Achromobacter spp. are widely distributed in nature, including soil and water. They may be part of the normal flora of the lower gastrointestinal tract. Achromobacter spp. have been found as contaminants in disinfectants, diagnostic tracer solutions, intravenous computed tomography contrast solutions, hemodialysis solutions, ventilators, humidifiers, and pressure transducers.
The genus Achromobacter consists of a number of species of which two are of clinical relevance: Achromobacter xylosoxidans and Achromobacter denitrificans (previously Alcaligenes denitrificans). These are gram-negative rods that are oxidase positive and grow on MacConkey agar.

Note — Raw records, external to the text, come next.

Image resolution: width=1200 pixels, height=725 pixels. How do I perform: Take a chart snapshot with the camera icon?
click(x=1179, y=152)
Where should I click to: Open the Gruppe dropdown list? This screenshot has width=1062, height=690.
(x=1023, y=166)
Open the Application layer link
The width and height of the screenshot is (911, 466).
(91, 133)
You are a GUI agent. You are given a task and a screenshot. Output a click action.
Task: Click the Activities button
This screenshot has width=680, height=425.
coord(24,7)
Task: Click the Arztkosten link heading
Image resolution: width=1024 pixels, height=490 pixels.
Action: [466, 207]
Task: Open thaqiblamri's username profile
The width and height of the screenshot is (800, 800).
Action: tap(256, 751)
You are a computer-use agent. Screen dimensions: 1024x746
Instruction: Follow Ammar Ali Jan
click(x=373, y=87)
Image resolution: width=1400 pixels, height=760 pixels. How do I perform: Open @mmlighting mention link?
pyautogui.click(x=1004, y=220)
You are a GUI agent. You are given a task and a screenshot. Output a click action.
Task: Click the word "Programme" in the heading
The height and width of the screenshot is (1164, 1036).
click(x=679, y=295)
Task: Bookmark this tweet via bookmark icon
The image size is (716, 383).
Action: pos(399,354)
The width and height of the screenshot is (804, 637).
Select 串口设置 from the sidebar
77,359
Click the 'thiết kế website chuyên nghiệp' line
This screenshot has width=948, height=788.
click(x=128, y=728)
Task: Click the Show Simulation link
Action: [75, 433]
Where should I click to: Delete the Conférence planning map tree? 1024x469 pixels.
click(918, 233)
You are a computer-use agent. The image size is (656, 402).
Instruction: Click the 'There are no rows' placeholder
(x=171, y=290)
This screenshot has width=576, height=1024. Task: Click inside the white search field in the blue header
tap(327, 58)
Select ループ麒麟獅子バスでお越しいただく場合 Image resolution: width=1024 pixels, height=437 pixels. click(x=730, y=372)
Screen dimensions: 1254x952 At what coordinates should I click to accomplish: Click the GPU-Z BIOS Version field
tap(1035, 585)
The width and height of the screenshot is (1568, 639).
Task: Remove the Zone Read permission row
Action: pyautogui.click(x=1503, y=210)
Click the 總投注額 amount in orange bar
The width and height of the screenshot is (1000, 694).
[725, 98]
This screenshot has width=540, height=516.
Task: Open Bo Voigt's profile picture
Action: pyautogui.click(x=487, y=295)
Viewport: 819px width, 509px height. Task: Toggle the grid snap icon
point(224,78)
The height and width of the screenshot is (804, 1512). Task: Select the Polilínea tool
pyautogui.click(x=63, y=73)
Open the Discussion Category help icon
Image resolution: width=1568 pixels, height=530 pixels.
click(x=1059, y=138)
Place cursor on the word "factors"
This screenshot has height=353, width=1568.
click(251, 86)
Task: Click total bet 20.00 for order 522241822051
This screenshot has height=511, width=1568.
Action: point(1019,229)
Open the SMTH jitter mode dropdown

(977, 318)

Achromobacter spp. have been commonly reported as causative agents in a variety of nosocomial and community-acquired infections. Achromobacter xylosoxidans has been isolated from many types of specimens, including blood, cerebrospinal fluid (CSF), bronchial washings, urine, and wounds. It represents an opportunistic pathogen in immunosuppressed patients and has been reported to cause chronic otitis media, meningitis and ventriculitis after neurosurgical manipulation, bacteremia, endocarditis, endophthalmitis, corneal ulcers, pharyngitis, pneumonia, surgical wound infections, peritonitis and urinary tract infections, and abscesses. Mortality can approach 52% in patients with A. xylosoxidans bacteremia.
Achromobacter xylosoxidans colonizes the respiratory tract of cystic fibrosis patients and is associated with exacerbations of pulmonary symptoms. Antibiotic selection should be guided by susceptibility testing. Imipenem–cilastatin is the most consistently effective agent in vitro against A. xylosoxidans. Trimethoprim–sulfamethoxazole, piperacillin–tazobactam, ticarcillin–clavulanate, fluoroquinolones, and ceftazidime may also be effective. For severe infections, combination therapy may be necessary; however, synergistic activity has not been established. Most strains are resistant to expanded-spectrum cephalosporins (including cefepime) except ceftazidime, and aminoglycosides.